At this time, Japan only maintained relations with the Chinese and Dutch. Ships of other nations were strictly prohibited from entering Japanese harbors under a policy of maritime restrictions now known as Sakaku (鎖国). On October 14, however, the English frigate HMS Phaeton, flying a Dutch flag, entered Nagasaki harbor to capture Dutch trading ships. The Netherlands during this period were occupied by Napoleonic France, and Dutch ships were therefore seen as enemy vessels by the English.
The Dutch flag fooled both the Japanese and Dutch merchants on Deshima, who rowed out to the Phaeton to welcome the ship. As soon as they came close, the Phaeton captured the Dutch representatives and demanded water, food and fuel from the Japanese. If the English demands were not met, Nagasaki Harbor would be bombarded, the Japanese were told.
Unfortunately for the Japanese, the harbor was insufficiently protected at this time. Additionally, the Japanese military communications were not prepared for a maritime emergency like this.
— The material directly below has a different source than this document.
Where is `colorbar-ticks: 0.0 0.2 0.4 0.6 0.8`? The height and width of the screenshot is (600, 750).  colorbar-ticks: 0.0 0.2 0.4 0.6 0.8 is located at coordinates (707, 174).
Matsudaira was therefore forced to give in to the Phaeton’s demands.
When the ship left the harbor on October 17, Japanese reinforcements had still not arrived and the magistrate committed ritual suicide by seppuku to accept blame for this obvious breakdown of the country’s defenses.
As a result of the Phaeton Incident, the Japanese government improved coastal defenses, strengthened laws against foreigners entering Japan and began the promotion of the study of English and Russian. Just six years after this event, the first English-Japanese dictionary was published in Japan.
Looking at the shrine courtyard on this photo, you can visualize messengers and officers running around nervously while inside the shrine people are discussing measures to deal with the crisis. They had an absolutely perfect view of the harbor, but no means to defend themselves against a modern warship armed with 38 menacing guns. The Japanese themselves had no ship that even approached the power and scale of the 944 ton Phaeton. Additionally, there were barely troops to defend Nagasaki and reinforcements were many days removed from the city. The enormous helplessness, confusion and anger they must have felt is easy to imagine.
Either because of its beautiful location and clear view of the harbor, or because of its historical significance (or perhaps both), a lot of photos were taken from this location. None of these, however, have as many fishing boats as seen on this image. It clearly shows that this area was inhabited by a very large number of fishermen.
Ebisu Shrine still exists, although the shrine buildings on the above photo have long since vanished. As has the beautiful view. This is now completely blocked by Mitsubishi factories.